Дело в том, что великий художник всегда п о п р а в л я е т наличную жизнь в направлении некоего идеала, он вносит в реальность ту долю света и милосердия, какой нашей грубой и мусорной жизни недостает, чтобы из быта стать — бытием. Здесь поэт не грешит против истины: наоборот, он ей служит. Твардовский и Пушкин создают м и ф ы; а миф есть такое свидетельство и откровение, которое, не вполне совпадая с реальностью — точнее, чем эта реальность, выражает глубинную истину бытия.

“Страна Муравия” в этом — мифологическом и мифотворческом — смысле — деяние пушкинской мощи. Переплавляя трагедию в песню и сказку, приподнимая реальность до уровня мифа, поэт приближается к Истине, к той единственной цели, возле которой (опять вспомним Пушкина!) всегда пребывает поэзия. Вот поэтому столько свободы и воздуха, столько света и музыки — в строках поэмы, написанной несвободным, казалось бы, человеком о своей несвободной стране...

То, что “Василий Теркин” великая книга, уже несомненно. В русской и мировой литературе нет ничего подобного. Даже стихи Пушкина или Некрасова не запоминаются так, как строки “Василия Теркина” — верный признак того, что “Теркин” уже как бы жил в наших душах еще до того, как поэма была написана. Так живет, незримое до поры, изображение на непроявленной фотографической пленке, пока некий загадочный проявитель — в данном случае гений художника — не сделает его зримым для нас.

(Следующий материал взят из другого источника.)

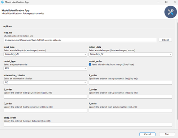Toggle the model_order fixed order checkbox
The image size is (178, 138).
[90, 65]
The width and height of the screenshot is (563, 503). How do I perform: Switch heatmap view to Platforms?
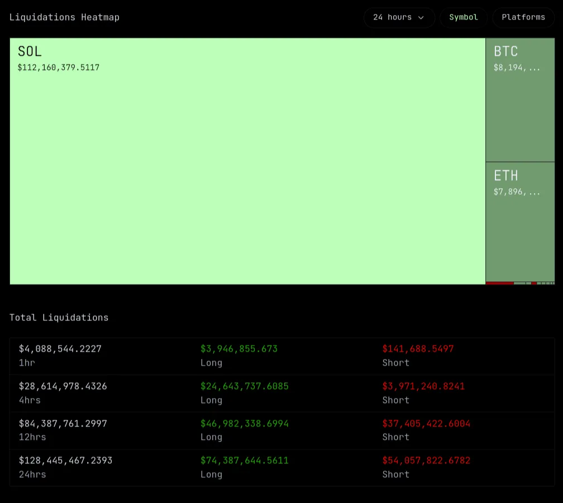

Как это ни грубо, кощунственно даже, звучит, но и за “Теркина”, и за спасенье народа надо благодарить войну. В страшной беде, что упала на головы наших дедов, отцов — виден таинственный промысел Божий. Вторжение с Запада снова сплотило Россию, вернуло, как будто из небытия, понятия “Родина”, “русский”, “свобода”, “отечество”.

Грянул год, пришел черед,

Нынче мы в ответе

За Россию, за народ

И за все на свете.

От Ивана до Фомы,

Мертвые ль, живые,

Все мы вместе — это мы,

Тот народ, Россия.

Гегель в “Философии природы” рассуждает: лекарство — это такая, извне привнесенная, вредность, в борьбе с которою организм забывает о былой розни отдельных своих частей, ополчается против той вредности и если не погибает, то выздоравливает. Война для страны оказалась той “внешнею вредностью”, страшным лекарством, от которого все осознали: или вместе, народом, спасемся, или вместе погибнем.

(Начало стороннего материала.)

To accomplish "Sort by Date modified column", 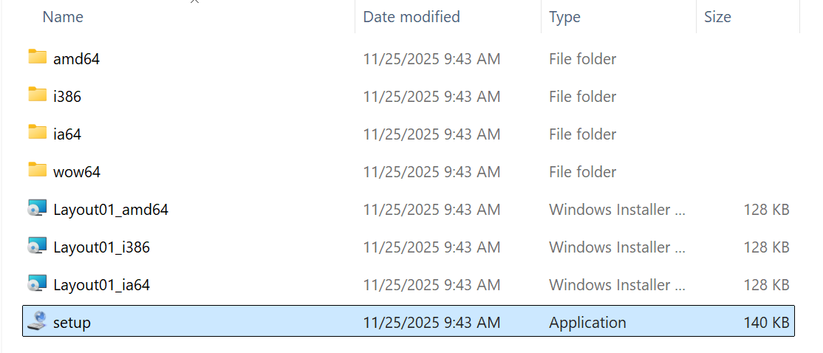I will point(412,17).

Когда “с нещадной силой Старинным голосом война По всей земле завыла” — народ встал на общее ратное дело, как на страду, на святую работу. И, пожалуй, вот это сравнение — война как работа — определяет и тон, и характер “Василия Теркина”.

Бойцы

Тем путем идут суровым,

Что и двести лет назад

Проходил с ружьем кремневым

Русский труженик-солдат.

В обороне:

Суп досыта, чай до пота, —

Жизнь как жизнь.

И опять война — работа:

— Становись!



Даже самое страшное, что бывает — рукопашный бой, — это тоже работа:

Теркин ворот нараспашку,

Теркин сел, глотает снег,

Смотрит грустно, дышит тяжко, —

Поработал человек.

Хорошо, друзья, приятно,

Сделав дело, ко двору —

В батальон идти обратно

Из разведки поутру.

И ратное поле становится полем страды:

Отдымился бой вчерашний,

Высох пот, металл простыл.

От окопов пахнет пашней,

Летом мирным и простым.

Да, война есть работа. Да, выдерживать натиск, бороться, терпеть и страдать есть старинное дело России. Читая “книгу про бойца”, ловишь себя на том, что война кажется делом почти что нормальным; обыденность ратной работы, обыденность подвига показана так, что нельзя не поверить: да, это правда.

Рвутся мины. Звук знакомый

Отзывается в спине.

Это значит — Теркин дома,

Теркин снова на войне.

Подвиг (непереводимое русское слово) совершается просто, естественно, без надрыва и без истерических жестов, как нормальное дело нормального человека.

Наш язык давно отметил и укрепил связь меж войной и работой, войной и жизнью. Оратай — и ратное поле; “кровавая жатва”; “как пахарь, битва отдыхает”... И народная речь, и поэзия это знали всегда. Этот древний мотив зазвучал и в “Василии Теркине”.

Но любая глубинная связь обоюдна и обратима. Если война для России — старинное, трудное, скорбно-привычное дело, то надо признать и обратное. Наша обычная жизнь есть, по сути, война.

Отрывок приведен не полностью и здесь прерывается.